= READING PASSAGE =
::::::::::

18 Sep 2020 14:28 GMT
I have always been skeptical about the value of writing weeknotes. There are a million and one things I want to get done at work and the idea of writing weeknotes always felt like not doing any of them.
However, in the last few months I have started to notice how working from home has subtly changed the way we work. Some of these changes are good: I get longer periods of uninterrupted time between meetings, which makes it easier to be productive with development work.
But some are less good. In particular, I've noticed that with many people working from home there is less opportunity for serendipity, when you find out through casual conversations that what you are doing joins up neatly with something one of your colleagues is doing and you both benefit.
So while we're all keeping our distance, I thought it might help to know what I'm up to.
House of Commons Library GitHub account
This week we launched our House of Commons Library GitHub account. Since we started the data science programme two years ago, researchers in the Library have been working on tools to make routine data analysis easier. Some of this work is potentially useful to researchers outside Parliament, and we share code that has a general purpose when we can.
Until now we have all been using personal GitHub accounts, but some of the tools we have developed have become important enough that we need to maintain and manage them in one place. I hope that having an organisational account will also make collaboration and training easier. It's been a real pleasure seeing statistical researchers with no previous programming experience discover its potential and get really good at it. We are now in a position to work collaboratively on shared projects as a team.

::::::::::

= ENTRIES =
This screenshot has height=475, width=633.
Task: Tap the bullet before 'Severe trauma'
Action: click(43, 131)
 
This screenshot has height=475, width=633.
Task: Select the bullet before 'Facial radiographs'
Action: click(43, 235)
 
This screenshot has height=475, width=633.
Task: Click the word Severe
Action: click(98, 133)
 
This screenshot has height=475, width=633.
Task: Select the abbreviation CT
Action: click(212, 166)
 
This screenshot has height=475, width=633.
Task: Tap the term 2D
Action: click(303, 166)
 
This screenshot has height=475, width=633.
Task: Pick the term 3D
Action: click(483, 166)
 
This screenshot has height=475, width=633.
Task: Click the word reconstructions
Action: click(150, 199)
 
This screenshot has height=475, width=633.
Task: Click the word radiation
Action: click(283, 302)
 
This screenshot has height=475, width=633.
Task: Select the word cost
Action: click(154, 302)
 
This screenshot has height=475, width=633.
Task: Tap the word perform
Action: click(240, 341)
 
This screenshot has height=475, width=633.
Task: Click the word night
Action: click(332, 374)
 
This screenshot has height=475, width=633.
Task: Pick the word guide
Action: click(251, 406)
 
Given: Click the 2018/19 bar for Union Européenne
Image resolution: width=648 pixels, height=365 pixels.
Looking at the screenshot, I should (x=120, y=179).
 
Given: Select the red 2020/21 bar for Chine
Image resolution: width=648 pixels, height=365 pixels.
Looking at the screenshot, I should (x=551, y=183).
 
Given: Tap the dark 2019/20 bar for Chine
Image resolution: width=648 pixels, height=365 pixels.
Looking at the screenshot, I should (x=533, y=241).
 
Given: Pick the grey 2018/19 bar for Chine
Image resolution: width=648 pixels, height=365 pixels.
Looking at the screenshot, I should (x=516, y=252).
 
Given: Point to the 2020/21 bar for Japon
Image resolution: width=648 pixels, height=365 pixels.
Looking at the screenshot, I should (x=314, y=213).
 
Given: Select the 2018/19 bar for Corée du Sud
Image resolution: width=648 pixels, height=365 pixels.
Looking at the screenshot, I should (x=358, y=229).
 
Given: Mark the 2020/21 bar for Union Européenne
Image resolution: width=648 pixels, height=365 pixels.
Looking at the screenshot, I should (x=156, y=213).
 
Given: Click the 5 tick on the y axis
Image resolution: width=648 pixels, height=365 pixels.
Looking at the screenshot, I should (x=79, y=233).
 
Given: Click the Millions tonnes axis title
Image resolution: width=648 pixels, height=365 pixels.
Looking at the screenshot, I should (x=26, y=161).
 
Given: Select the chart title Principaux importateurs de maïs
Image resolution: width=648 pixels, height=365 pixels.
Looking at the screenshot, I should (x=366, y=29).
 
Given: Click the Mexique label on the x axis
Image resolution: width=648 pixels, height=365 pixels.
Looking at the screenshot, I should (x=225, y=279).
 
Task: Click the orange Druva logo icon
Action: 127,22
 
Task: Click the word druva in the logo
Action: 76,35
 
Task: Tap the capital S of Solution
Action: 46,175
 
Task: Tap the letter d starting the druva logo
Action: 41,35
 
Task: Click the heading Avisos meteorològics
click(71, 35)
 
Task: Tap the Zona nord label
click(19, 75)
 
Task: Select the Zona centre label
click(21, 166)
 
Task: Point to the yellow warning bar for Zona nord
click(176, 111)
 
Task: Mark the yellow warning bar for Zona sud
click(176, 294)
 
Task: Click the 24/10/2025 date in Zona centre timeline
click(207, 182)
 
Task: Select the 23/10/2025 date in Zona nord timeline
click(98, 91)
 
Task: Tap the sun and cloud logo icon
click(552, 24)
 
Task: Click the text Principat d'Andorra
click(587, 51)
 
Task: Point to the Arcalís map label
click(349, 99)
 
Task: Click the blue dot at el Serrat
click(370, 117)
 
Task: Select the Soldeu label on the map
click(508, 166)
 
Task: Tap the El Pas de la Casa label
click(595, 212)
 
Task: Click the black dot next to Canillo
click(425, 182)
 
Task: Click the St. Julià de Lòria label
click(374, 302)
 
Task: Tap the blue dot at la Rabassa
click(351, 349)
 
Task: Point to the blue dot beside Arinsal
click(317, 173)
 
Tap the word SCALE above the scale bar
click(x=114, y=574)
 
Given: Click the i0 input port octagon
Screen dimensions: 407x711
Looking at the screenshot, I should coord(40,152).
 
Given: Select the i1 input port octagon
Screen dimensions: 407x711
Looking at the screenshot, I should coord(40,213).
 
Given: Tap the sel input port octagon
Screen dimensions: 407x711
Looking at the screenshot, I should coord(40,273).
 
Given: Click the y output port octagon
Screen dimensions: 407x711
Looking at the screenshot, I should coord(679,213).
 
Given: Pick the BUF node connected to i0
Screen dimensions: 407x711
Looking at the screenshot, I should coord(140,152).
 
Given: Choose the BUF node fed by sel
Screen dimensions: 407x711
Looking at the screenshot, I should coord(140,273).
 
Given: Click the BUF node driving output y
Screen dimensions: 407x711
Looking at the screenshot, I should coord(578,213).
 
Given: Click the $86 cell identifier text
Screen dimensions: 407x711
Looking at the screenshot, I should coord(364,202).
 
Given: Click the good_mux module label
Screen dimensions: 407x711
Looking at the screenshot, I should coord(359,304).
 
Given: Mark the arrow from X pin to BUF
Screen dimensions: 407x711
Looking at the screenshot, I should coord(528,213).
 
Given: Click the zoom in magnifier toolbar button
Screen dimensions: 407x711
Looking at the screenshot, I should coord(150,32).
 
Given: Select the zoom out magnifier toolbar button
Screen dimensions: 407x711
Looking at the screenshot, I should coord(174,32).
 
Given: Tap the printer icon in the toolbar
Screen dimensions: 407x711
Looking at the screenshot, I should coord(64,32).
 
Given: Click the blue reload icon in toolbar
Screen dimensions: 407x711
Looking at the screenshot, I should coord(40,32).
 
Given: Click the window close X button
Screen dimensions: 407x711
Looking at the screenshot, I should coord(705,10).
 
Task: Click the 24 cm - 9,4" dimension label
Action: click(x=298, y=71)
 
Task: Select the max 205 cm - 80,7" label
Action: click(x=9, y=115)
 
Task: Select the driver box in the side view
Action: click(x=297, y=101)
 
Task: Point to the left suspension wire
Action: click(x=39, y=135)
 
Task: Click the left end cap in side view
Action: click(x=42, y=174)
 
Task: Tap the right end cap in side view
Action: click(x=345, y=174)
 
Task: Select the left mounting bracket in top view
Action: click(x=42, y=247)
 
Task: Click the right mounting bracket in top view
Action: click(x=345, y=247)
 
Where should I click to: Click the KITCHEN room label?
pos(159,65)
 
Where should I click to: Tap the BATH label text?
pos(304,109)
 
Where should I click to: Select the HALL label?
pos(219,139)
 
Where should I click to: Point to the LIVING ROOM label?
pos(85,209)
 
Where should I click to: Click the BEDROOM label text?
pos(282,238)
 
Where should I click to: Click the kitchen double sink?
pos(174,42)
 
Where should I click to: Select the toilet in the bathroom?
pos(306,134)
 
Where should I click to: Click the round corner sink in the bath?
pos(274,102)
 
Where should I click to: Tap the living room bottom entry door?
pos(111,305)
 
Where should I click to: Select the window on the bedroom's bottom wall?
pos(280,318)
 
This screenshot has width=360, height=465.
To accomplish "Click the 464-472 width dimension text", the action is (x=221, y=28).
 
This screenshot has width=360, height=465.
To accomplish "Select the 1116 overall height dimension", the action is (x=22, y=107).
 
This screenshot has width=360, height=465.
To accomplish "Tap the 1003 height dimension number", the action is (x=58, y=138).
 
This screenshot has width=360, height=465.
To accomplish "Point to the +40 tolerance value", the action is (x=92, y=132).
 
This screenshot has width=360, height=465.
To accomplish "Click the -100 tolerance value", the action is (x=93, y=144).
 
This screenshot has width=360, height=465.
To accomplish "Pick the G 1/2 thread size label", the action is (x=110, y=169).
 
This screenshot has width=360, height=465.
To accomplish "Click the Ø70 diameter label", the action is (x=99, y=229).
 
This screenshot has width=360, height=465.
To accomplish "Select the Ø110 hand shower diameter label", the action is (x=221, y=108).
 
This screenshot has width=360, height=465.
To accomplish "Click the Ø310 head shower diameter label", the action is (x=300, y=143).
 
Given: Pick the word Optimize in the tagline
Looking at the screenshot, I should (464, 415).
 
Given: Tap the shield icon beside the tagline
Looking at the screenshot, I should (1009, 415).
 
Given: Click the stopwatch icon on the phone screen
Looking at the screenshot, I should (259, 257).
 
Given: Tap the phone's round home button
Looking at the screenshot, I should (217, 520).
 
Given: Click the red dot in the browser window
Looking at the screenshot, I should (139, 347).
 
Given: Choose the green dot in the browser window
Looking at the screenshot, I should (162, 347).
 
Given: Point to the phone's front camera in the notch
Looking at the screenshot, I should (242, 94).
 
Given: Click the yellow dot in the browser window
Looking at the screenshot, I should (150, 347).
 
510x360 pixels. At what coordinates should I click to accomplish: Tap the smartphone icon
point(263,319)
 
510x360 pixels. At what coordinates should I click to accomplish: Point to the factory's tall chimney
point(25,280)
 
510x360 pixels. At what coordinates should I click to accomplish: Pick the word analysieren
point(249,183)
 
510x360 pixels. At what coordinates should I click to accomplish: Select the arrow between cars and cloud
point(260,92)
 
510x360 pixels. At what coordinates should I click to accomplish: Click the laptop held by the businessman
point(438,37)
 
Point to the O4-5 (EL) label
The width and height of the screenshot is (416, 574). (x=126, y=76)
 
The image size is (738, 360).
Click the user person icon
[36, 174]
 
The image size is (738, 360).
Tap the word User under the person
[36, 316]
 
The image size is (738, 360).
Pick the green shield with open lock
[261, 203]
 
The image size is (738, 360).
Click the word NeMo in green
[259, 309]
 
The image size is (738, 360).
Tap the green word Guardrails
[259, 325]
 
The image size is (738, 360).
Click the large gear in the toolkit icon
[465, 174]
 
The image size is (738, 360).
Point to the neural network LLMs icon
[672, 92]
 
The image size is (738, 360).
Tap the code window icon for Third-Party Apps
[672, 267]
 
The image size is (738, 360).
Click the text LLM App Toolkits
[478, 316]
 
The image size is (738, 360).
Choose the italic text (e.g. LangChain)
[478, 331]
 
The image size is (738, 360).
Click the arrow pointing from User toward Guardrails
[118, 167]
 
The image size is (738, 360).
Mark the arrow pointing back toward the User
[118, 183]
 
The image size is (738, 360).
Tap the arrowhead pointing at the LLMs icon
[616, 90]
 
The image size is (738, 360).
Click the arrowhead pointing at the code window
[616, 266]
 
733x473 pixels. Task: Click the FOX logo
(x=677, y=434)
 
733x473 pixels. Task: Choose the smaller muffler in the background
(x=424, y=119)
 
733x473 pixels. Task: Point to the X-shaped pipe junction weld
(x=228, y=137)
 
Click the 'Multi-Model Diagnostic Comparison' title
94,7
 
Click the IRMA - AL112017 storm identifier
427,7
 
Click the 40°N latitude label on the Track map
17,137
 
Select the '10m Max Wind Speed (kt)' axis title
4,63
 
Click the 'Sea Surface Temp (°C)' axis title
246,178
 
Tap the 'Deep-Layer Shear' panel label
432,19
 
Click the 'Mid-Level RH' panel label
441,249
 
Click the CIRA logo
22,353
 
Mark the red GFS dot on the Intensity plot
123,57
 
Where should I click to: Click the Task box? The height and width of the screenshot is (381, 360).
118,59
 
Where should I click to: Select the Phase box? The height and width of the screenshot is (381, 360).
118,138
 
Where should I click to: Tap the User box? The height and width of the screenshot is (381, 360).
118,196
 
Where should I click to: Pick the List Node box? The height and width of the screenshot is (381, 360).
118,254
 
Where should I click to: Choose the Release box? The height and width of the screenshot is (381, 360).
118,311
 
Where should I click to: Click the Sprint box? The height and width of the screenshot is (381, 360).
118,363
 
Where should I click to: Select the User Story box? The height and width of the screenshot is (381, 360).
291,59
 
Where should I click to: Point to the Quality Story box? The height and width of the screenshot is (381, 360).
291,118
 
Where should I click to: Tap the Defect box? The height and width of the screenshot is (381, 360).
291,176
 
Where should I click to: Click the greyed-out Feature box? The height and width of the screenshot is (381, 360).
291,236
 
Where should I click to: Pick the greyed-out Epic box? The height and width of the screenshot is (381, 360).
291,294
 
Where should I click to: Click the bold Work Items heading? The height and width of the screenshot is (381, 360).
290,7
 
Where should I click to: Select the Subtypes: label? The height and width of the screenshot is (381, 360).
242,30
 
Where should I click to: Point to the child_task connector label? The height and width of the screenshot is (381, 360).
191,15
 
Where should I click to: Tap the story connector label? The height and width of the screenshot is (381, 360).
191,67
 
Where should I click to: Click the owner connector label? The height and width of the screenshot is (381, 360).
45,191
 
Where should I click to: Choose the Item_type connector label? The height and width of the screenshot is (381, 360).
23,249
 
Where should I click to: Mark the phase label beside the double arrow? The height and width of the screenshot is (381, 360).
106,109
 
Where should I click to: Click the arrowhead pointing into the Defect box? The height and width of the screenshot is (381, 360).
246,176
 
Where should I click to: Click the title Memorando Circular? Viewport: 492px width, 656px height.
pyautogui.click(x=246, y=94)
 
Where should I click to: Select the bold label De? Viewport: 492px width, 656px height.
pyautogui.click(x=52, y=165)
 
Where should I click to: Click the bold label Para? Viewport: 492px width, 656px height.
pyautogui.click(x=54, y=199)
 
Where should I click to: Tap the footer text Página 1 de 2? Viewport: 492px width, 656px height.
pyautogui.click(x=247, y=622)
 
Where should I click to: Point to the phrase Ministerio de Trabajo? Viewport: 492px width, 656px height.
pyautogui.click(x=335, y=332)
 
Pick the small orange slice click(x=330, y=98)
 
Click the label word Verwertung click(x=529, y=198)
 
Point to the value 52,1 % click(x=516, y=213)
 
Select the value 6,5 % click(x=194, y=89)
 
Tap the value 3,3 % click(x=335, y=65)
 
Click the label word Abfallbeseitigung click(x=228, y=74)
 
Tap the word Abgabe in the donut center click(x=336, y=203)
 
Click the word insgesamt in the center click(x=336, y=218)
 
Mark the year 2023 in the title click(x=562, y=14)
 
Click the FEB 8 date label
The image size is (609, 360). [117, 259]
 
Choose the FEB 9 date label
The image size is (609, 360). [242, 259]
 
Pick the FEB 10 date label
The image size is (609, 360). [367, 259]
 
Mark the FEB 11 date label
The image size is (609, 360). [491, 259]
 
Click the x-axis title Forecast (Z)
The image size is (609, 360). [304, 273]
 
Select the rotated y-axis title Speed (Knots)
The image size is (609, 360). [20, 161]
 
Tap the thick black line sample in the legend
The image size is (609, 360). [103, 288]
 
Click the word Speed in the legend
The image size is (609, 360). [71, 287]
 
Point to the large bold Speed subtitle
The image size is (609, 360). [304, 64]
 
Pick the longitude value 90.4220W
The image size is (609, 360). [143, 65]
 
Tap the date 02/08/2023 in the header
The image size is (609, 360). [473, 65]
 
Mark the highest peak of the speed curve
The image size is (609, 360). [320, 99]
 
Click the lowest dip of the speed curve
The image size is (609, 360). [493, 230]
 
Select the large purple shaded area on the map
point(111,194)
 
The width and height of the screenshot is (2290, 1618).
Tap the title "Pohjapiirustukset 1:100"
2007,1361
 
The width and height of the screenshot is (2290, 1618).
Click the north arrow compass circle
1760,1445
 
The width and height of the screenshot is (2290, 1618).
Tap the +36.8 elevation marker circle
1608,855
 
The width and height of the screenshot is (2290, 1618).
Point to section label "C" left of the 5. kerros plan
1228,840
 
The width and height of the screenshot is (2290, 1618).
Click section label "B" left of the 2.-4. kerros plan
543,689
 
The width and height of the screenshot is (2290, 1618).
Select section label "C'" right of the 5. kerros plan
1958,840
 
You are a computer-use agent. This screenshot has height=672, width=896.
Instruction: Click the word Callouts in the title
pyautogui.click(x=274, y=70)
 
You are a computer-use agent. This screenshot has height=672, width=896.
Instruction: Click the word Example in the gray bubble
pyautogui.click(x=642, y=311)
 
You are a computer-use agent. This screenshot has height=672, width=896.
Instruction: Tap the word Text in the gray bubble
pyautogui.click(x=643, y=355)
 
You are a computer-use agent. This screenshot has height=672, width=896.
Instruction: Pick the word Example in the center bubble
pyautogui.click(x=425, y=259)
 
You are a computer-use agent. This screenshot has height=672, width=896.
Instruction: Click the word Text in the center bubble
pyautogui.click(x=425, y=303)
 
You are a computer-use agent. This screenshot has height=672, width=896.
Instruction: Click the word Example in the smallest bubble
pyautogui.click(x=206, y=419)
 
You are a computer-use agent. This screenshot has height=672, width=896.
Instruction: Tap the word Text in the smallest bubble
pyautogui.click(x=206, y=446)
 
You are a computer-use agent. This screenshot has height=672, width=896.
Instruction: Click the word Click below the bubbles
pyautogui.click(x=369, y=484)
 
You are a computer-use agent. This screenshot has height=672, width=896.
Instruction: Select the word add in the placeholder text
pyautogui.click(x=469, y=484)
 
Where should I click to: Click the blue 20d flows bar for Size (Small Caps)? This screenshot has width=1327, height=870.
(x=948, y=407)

::::::::::

= INSTRUCTIONS =
**A.** Apart from the date line at its top, which phrases in the weeknotes post say how recently or how long ago something happened?
**B.** Could you set down the weeknotes post word for word, between "18 Sep 2020" and "you both benefit.", inclusive?
**C.** Can you sum up the weeknotes post in two sentences?

= THE REPLIES =
**A.**
"in the last few months"
"This week"
"two years ago"
"Until now"

**B.**
18 Sep 2020 14:28 GMT
I have always been skeptical about the value of writing weeknotes. There are a million and one things I want to get done at work and the idea of writing weeknotes always felt like not doing any of them.
However, in the last few months I have started to notice how working from home has subtly changed the way we work. Some of these changes are good: I get longer periods of uninterrupted time between meetings, which makes it easier to be productive with development work.
But some are less good. In particular, I've noticed that with many people working from home there is less opportunity for serendipity, when you find out through casual conversations that what you are doing joins up neatly with something one of your colleagues is doing and you both benefit.

**C.** Though once skeptical of weeknotes, the writer now shares them because working from home has brought longer uninterrupted time but less chance for serendipity. This week the House of Commons Library launched a GitHub account so that tools built by its researchers can be maintained in one place and collaboration and training can become easier.